- Exercise instructions: Working through the entries below, find how many lines include the string "title"; give only that number.

- Saved data entries:
###

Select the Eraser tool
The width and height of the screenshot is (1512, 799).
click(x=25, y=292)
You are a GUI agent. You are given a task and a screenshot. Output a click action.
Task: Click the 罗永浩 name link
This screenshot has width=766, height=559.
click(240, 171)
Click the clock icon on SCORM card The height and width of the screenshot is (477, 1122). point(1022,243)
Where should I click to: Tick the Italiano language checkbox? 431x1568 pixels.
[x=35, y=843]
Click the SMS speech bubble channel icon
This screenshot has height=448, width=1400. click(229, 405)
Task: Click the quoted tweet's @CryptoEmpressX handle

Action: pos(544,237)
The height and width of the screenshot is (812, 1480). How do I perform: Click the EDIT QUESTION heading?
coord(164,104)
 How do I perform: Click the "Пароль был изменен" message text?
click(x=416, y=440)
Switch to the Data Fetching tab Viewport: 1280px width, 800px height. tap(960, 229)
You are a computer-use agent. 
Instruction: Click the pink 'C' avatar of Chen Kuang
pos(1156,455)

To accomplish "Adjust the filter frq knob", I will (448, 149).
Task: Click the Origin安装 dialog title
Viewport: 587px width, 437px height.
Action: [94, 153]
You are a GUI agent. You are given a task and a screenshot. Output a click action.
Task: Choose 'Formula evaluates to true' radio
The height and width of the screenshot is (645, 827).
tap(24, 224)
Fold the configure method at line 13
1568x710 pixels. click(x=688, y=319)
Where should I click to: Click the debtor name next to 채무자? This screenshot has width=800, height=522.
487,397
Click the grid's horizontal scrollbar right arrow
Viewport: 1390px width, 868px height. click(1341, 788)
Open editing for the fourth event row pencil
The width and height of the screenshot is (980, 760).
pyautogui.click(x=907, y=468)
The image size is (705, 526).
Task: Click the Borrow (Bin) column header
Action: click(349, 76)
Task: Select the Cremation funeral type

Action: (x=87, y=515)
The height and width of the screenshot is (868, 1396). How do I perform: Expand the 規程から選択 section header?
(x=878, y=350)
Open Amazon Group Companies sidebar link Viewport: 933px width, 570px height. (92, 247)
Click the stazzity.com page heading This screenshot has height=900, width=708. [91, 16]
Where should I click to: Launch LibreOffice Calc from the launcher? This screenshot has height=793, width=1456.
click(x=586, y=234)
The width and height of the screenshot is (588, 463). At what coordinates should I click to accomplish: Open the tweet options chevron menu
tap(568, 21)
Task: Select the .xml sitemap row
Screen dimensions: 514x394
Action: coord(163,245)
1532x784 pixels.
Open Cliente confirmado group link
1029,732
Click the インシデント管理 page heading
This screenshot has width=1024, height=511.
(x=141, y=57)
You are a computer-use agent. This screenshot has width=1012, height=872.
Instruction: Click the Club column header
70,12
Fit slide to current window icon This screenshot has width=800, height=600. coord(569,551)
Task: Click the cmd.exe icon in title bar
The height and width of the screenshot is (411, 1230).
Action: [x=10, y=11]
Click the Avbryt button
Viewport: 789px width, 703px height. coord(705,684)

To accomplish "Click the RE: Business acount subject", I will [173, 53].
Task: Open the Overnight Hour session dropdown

###

- Result: 2